### Requirement
In the records below, find the line with "The image size is (1912, 954)." and the line with "You are a computer-use agent. Screen"; return exactly those lines and every line between them.

### Dataset records

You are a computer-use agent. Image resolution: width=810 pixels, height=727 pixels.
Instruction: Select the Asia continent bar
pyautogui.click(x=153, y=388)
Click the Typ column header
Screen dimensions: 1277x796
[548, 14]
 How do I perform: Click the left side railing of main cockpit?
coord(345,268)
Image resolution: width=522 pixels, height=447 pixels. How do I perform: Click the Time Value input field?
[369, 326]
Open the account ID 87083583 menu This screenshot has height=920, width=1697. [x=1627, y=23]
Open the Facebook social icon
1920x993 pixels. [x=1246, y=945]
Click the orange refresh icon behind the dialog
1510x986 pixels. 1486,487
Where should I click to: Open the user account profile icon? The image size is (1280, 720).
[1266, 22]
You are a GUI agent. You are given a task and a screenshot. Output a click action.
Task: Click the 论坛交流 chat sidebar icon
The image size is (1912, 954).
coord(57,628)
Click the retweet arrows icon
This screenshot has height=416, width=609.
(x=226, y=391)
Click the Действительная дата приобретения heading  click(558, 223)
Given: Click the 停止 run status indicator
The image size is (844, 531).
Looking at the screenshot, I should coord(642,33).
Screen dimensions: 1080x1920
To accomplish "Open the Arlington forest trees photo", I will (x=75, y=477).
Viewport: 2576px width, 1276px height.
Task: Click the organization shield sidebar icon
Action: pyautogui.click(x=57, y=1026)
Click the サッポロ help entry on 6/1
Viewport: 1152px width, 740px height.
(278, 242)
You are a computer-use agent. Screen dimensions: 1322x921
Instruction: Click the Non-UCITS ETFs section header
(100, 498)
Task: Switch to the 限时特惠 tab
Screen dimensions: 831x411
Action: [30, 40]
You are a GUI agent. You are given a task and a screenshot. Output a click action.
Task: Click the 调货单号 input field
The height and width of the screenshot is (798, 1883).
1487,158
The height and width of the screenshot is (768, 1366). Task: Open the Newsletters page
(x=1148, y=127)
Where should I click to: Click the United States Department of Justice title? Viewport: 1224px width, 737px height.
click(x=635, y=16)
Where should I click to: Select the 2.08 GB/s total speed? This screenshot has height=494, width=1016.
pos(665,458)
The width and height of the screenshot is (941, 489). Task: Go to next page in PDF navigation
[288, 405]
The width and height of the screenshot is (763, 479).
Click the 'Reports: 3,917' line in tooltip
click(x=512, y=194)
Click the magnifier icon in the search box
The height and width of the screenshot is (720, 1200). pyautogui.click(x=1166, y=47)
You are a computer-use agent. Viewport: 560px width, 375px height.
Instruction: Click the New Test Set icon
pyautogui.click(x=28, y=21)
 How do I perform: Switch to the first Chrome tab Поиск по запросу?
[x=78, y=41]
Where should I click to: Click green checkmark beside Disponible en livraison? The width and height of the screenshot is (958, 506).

### Task answer
The image size is (1912, 954).
coord(57,628)
Click the retweet arrows icon
This screenshot has height=416, width=609.
(x=226, y=391)
Click the Действительная дата приобретения heading  click(558, 223)
Given: Click the 停止 run status indicator
The image size is (844, 531).
Looking at the screenshot, I should coord(642,33).
Screen dimensions: 1080x1920
To accomplish "Open the Arlington forest trees photo", I will (x=75, y=477).
Viewport: 2576px width, 1276px height.
Task: Click the organization shield sidebar icon
Action: pyautogui.click(x=57, y=1026)
Click the サッポロ help entry on 6/1
Viewport: 1152px width, 740px height.
(278, 242)
You are a computer-use agent. Screen dimensions: 1322x921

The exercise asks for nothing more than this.